§ **PROBLEM STATEMENT**:
Find the line holding "Estatísticas (397, 1363)" in the entries below. Give it again exactly, along with every line after it up to and including the line holding "Negar (206, 1393)".

§ **EXTRACTED RECORDS**:
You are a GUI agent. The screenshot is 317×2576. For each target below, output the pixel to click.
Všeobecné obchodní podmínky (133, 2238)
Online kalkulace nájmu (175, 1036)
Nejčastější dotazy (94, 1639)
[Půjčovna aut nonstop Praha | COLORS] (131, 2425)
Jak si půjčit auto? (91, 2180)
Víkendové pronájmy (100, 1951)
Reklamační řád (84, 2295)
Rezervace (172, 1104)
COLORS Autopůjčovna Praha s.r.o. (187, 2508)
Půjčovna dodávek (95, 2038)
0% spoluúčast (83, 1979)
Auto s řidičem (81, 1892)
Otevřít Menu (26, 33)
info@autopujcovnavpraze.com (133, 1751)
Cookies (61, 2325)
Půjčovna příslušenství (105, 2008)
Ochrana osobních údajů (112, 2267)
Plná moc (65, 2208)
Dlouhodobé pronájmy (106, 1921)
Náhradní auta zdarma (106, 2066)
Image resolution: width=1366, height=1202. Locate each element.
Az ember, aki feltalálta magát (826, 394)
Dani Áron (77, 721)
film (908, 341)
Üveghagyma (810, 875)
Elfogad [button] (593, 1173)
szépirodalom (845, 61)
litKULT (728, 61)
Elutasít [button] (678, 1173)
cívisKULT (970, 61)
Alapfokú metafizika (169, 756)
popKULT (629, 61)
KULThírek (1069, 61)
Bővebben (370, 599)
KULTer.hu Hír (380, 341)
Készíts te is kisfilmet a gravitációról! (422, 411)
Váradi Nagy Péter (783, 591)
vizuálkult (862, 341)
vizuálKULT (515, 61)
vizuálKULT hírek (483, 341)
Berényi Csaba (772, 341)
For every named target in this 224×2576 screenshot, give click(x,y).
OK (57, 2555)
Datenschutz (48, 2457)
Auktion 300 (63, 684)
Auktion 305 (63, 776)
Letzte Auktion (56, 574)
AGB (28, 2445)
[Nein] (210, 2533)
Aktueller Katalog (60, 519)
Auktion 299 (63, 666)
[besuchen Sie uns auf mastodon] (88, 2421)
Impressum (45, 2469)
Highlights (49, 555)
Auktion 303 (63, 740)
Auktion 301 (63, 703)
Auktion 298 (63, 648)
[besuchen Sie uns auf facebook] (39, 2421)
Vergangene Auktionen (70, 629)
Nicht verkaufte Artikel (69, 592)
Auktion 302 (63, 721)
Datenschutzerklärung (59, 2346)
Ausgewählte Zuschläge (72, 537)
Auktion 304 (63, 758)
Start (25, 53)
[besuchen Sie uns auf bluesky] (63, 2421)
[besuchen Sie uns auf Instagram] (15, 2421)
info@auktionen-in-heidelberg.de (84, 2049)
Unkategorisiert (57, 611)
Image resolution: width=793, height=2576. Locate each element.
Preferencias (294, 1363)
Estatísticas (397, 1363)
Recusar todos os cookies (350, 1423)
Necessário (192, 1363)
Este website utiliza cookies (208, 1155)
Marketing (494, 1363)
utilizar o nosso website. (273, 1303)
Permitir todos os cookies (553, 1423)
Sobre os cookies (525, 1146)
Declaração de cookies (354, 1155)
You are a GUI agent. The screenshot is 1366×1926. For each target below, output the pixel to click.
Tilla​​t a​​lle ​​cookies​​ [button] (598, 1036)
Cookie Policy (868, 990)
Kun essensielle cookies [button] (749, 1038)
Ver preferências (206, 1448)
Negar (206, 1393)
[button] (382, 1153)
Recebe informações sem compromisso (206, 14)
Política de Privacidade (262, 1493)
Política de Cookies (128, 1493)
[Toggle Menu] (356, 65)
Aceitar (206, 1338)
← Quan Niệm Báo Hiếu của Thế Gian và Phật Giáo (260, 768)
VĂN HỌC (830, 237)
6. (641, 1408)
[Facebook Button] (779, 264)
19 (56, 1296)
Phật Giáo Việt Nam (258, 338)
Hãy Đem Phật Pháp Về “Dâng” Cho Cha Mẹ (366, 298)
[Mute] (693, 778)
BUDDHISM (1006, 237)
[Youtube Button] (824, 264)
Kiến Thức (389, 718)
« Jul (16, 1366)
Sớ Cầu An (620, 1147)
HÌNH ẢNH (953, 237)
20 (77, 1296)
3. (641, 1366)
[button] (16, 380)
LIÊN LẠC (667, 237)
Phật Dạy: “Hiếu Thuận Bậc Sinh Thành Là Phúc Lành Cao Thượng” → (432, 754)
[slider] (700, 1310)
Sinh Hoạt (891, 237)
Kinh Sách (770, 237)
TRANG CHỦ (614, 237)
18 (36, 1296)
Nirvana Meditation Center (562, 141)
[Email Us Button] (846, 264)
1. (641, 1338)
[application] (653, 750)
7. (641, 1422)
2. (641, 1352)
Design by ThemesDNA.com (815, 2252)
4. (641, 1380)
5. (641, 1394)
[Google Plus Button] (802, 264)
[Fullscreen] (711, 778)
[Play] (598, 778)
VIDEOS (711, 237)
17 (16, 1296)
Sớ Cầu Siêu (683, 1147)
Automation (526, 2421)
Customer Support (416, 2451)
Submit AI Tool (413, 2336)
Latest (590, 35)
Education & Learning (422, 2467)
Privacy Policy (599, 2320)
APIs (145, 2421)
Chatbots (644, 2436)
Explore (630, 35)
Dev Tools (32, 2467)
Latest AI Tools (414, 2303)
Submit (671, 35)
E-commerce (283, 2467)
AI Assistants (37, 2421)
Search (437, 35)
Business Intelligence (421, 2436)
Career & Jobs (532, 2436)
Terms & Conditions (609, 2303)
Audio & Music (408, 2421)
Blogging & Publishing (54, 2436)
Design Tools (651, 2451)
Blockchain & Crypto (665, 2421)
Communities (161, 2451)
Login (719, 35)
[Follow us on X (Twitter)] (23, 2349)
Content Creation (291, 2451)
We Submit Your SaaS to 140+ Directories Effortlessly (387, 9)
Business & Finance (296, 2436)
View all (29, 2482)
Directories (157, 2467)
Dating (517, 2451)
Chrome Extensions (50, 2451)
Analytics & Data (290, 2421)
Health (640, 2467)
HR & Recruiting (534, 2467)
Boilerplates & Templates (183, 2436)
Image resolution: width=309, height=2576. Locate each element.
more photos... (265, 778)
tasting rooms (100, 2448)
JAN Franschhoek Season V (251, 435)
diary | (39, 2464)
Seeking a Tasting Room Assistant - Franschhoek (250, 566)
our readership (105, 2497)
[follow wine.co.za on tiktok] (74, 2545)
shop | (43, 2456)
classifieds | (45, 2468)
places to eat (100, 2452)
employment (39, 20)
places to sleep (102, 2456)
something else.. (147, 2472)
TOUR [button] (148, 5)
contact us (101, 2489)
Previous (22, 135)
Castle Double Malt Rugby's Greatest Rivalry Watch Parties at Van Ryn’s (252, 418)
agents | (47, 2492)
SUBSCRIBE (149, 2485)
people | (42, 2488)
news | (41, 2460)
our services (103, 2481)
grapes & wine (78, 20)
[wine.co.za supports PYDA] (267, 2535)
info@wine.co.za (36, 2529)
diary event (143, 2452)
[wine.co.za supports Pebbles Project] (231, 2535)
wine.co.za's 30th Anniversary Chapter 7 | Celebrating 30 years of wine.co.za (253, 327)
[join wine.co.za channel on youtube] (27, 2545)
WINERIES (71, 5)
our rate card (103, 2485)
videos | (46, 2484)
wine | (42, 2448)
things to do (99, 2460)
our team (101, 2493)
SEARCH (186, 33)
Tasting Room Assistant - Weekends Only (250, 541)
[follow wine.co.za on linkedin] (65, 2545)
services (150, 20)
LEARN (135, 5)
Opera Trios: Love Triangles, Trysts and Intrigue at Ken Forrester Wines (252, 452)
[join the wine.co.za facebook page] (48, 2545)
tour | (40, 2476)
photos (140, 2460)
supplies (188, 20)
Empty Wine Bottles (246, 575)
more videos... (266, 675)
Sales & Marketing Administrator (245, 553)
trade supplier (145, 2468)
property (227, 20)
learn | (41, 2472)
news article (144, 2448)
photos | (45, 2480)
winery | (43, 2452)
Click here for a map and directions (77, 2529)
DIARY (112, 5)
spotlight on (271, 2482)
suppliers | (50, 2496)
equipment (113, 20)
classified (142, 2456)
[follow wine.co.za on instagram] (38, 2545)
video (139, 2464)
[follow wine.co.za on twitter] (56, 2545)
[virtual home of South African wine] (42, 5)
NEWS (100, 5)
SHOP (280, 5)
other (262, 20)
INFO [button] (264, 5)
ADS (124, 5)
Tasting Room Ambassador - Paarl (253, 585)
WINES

§ **SOLUTION TO THE EXERCISE**:
Estatísticas (397, 1363)
Recusar todos os cookies (350, 1423)
Necessário (192, 1363)
Este website utiliza cookies (208, 1155)
Marketing (494, 1363)
utilizar o nosso website. (273, 1303)
Permitir todos os cookies (553, 1423)
Sobre os cookies (525, 1146)
Declaração de cookies (354, 1155)
You are a GUI agent. The screenshot is 1366×1926. For each target below, output the pixel to click.
Tilla​​t a​​lle ​​cookies​​ [button] (598, 1036)
Cookie Policy (868, 990)
Kun essensielle cookies [button] (749, 1038)
Ver preferências (206, 1448)
Negar (206, 1393)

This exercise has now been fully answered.